Flávio e Lula têm tudo para se enfrentar no segundo turno da eleição, marcado para daqui a 255 dias. São rarefeitas as chances dos demais candidatos que se dizem representantes da dita direita civilizada. Sem essa de que a terceira via poderá surpreender.
Diz Kassab, presidente do PSD, que seu partido abriga três nomes para suceder a Lula – os governadores Ratinho Júnior (Paraná), Ronaldo Caiado (Goiás) e Eduardo Leite (Rio Grande do Sul). E que o escolhido irá pontuar melhor nas pesquisas mais adiante.
É possível, sim, mas improvável que faça sombra a Flávio.

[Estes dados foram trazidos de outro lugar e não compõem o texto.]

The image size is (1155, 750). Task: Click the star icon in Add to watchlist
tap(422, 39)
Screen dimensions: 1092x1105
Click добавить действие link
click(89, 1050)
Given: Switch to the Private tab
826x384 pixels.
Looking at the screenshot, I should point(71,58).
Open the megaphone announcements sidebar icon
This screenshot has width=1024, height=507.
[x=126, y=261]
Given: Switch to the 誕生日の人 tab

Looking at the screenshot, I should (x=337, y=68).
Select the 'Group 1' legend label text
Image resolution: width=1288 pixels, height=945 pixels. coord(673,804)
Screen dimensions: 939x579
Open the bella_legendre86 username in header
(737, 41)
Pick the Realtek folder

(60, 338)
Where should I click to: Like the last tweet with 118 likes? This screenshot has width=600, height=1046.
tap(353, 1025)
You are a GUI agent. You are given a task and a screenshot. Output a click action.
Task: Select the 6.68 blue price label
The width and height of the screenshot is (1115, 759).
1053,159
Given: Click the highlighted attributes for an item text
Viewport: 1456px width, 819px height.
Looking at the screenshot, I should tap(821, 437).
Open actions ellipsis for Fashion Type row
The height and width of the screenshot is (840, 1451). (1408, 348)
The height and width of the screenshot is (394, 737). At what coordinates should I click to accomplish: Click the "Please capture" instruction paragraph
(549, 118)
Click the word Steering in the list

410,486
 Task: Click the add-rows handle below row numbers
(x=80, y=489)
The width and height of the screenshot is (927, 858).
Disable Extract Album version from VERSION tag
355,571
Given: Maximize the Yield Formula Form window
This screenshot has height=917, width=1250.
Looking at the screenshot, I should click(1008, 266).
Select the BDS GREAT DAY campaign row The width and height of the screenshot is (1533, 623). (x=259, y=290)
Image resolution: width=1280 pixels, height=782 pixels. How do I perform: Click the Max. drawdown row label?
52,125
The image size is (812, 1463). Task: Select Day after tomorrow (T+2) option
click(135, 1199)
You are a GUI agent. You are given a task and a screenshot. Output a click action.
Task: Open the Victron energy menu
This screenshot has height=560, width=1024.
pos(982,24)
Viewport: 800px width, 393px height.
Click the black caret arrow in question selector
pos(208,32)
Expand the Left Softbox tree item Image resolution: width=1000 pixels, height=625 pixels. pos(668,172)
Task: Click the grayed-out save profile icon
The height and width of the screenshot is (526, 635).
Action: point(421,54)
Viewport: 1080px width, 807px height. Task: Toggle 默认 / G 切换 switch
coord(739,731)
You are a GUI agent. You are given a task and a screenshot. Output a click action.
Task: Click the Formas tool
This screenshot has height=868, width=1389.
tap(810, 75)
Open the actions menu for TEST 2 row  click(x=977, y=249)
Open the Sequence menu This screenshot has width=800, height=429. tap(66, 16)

Lula lidera na Quaest todos os cenários do primeiro turno, com intenções de voto entre 35% e 39%. Em todos, Flávio assegura com folga o segundo lugar, com percentuais que variam de 29% a 33%.
Ratinho aparece em dois cenários com 8% e 7%; Caiado, com 4%; e Leite com 3% e 4%. Em quatro cenários, o governador de Minas Gerais, Romeu Zema, do NOVO, registra 4% das intenções de voto. Zema diz que será candidato para alavancar seu partido.
Kassab não diz, mas seu desejo é alavancar o PSD com o lançamento de um candidato, de preferência Ratinho. Diz que Lula e Flávio são os campeões de rejeição. E que quando os eleitores se derem conta disso, parte deles apoiará o candidato do PSD.
Segundo a Quaest, 54% dos entrevistados afirmam que “conhecem e não votariam” em Lula, enquanto 55% rejeitam votar em Flávio. Lula, por outro lado, tem potencial de voto para 42% dos entrevistados, enquanto o potencial de Flávio é de 36%.
Esquece Kassab, ou finge esquecer, que o eleitor não gosta de votar em candidato que vai perder. E que em cima da hora, junta-se a um dos dois candidatos que disputarão o segundo turno. É o tal do voto útil. De certa forma, antecipa o confronto final da eleição.
Desde a redemocratização do país em 1985, somente um presidente candidato à reeleição foi derrotado – Bolsonaro. E somente um candidato teve no segundo turno menos votos do que no primeiro – Geraldo Alckmin, em 2006, contra Lula.